Determine how many lines below contain the word "will", then write that number by itself.
========
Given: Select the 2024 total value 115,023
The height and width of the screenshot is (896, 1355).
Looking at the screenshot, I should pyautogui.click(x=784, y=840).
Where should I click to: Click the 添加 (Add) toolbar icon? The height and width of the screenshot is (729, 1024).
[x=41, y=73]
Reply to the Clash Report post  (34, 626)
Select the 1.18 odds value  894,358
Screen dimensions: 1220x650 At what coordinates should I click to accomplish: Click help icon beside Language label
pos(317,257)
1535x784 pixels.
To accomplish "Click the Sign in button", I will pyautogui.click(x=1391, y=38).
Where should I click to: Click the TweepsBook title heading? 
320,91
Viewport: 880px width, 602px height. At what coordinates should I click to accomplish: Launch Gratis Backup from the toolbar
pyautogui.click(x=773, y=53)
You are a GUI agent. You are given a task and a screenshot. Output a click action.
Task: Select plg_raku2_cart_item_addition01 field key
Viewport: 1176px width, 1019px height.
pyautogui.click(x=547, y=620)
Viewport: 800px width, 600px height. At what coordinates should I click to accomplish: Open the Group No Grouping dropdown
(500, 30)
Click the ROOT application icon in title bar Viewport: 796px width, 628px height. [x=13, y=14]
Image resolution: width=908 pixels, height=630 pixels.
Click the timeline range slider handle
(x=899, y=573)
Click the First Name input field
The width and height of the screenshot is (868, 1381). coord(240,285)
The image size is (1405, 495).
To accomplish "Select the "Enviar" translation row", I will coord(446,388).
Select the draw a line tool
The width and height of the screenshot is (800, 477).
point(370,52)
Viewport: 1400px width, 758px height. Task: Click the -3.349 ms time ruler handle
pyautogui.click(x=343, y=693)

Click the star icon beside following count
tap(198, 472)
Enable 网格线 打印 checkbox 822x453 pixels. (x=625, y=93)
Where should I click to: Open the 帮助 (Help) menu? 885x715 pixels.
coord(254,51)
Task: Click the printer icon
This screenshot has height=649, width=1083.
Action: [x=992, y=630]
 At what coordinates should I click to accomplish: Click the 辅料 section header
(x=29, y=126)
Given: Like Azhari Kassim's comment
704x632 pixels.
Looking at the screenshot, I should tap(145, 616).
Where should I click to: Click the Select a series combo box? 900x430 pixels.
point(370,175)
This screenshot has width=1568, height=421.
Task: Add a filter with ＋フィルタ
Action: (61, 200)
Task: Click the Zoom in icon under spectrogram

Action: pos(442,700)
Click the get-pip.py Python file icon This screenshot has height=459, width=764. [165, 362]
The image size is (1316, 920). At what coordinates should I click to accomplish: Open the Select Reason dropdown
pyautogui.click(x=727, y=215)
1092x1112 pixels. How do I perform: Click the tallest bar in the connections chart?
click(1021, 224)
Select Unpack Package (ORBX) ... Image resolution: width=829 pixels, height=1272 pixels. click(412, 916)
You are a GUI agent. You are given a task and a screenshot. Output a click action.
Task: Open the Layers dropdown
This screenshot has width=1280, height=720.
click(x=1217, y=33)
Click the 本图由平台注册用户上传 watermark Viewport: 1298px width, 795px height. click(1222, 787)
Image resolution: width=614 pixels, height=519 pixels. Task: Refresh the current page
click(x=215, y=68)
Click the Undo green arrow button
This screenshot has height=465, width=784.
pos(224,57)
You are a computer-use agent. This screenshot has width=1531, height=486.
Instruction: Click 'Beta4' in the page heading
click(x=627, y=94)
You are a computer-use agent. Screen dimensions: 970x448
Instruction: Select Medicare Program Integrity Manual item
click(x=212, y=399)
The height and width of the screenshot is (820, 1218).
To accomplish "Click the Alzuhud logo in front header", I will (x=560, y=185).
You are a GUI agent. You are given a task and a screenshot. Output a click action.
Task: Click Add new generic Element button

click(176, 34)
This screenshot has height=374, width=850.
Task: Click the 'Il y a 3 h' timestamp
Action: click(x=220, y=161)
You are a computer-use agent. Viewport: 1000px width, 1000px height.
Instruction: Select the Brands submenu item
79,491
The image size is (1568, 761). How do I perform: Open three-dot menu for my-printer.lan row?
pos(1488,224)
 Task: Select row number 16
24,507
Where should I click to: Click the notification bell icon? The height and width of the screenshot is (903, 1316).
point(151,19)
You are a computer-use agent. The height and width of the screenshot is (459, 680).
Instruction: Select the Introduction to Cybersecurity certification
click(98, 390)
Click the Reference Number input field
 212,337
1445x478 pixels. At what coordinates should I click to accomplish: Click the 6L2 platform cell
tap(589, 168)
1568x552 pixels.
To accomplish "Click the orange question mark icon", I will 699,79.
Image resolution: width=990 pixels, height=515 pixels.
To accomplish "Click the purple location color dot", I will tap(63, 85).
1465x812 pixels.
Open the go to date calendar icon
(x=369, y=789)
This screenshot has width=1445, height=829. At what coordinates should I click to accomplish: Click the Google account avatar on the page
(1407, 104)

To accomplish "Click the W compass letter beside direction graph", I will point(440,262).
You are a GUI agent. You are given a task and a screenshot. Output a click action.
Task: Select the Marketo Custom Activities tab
========
#### Exercise output:
6